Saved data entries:
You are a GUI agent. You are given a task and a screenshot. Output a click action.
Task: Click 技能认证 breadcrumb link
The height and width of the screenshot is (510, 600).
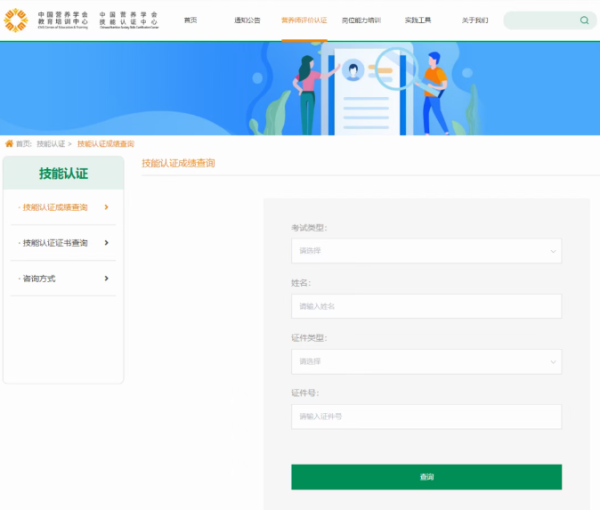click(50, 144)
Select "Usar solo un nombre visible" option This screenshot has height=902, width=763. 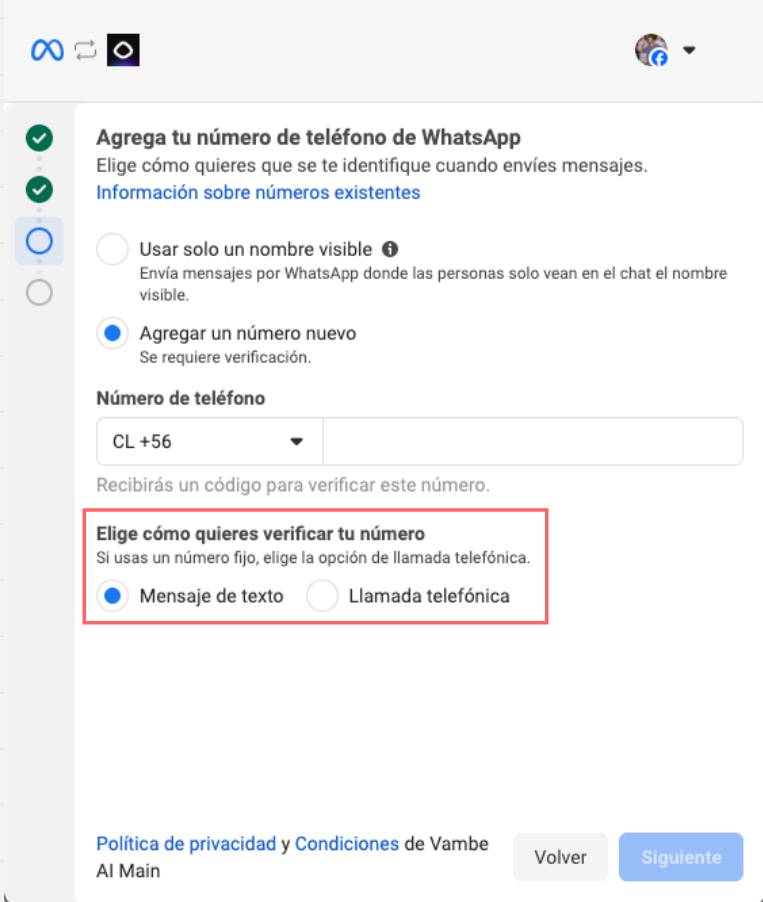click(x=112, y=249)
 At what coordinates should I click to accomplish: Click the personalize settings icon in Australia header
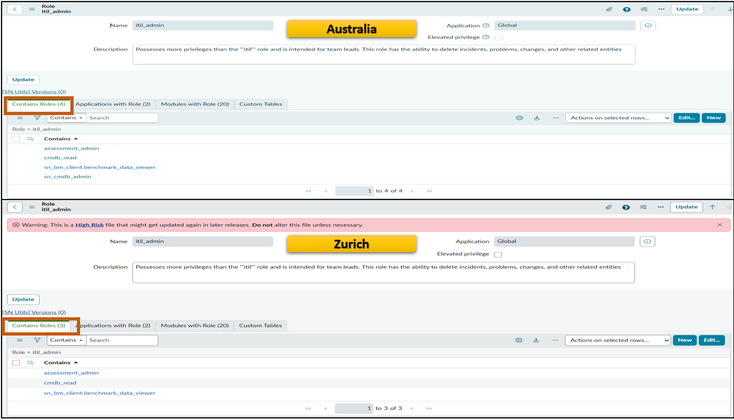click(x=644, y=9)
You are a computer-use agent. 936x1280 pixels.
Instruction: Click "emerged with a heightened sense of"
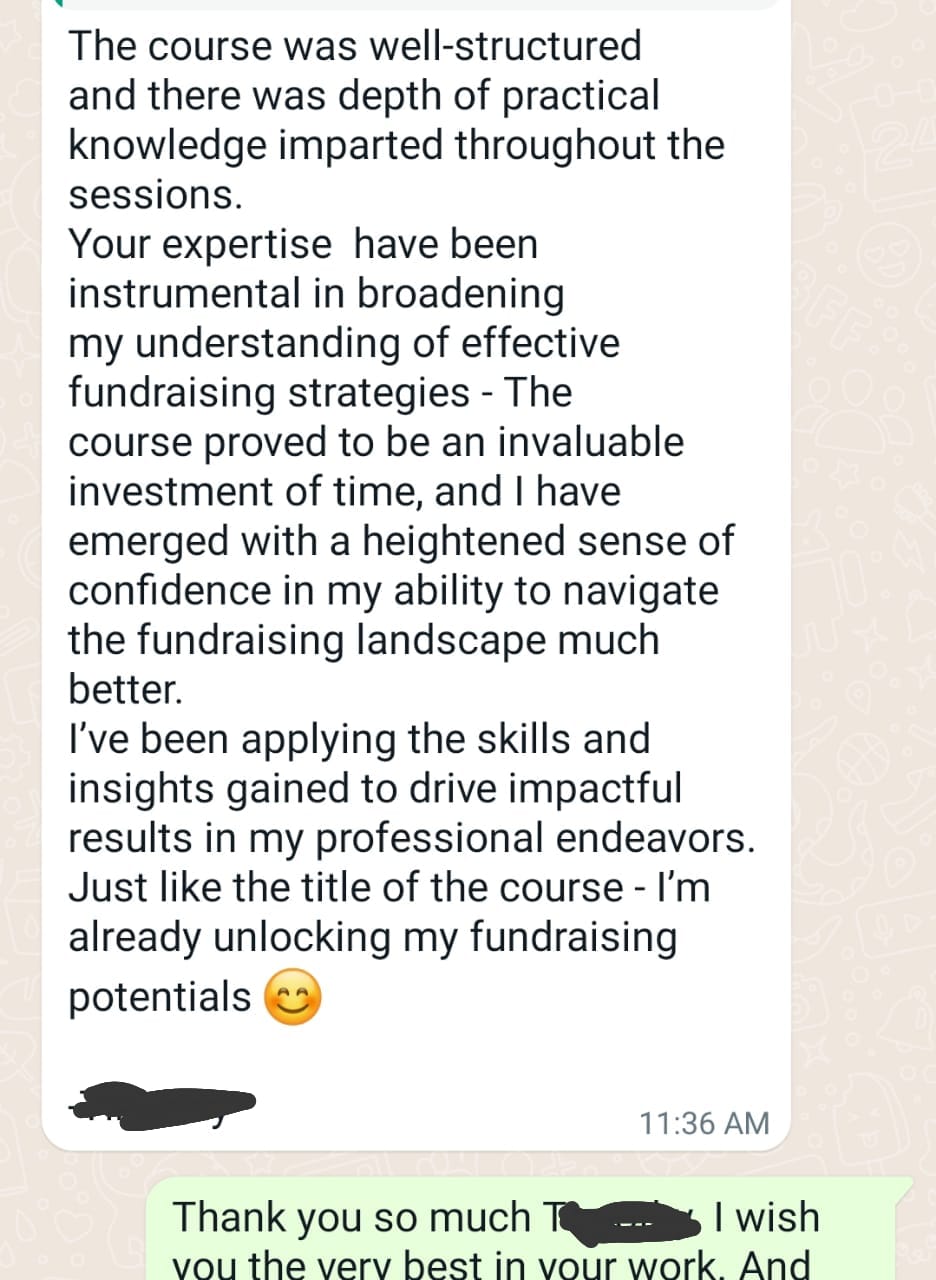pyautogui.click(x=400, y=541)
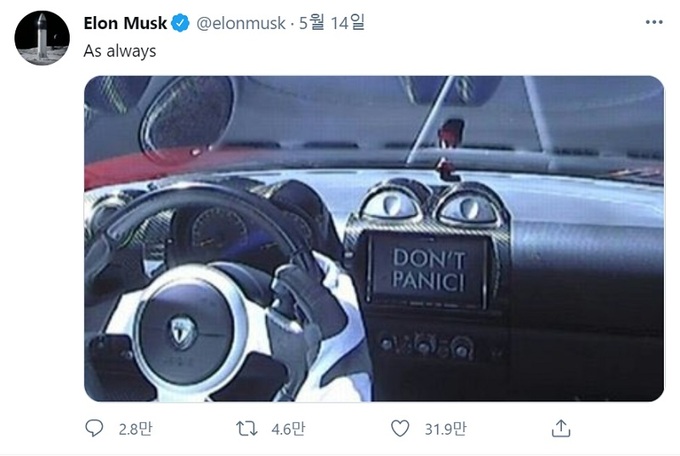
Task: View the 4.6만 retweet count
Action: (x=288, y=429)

### REQUIRED WORK
The lines to retype run from the one containing "with a heightened" through the last line of the records above; write them exactly and skip the pictures.

### ANSWER BOX
Instruction: Click "emerged with a heightened sense of"
pyautogui.click(x=400, y=541)
Task: View the 4.6만 retweet count
Action: (x=288, y=429)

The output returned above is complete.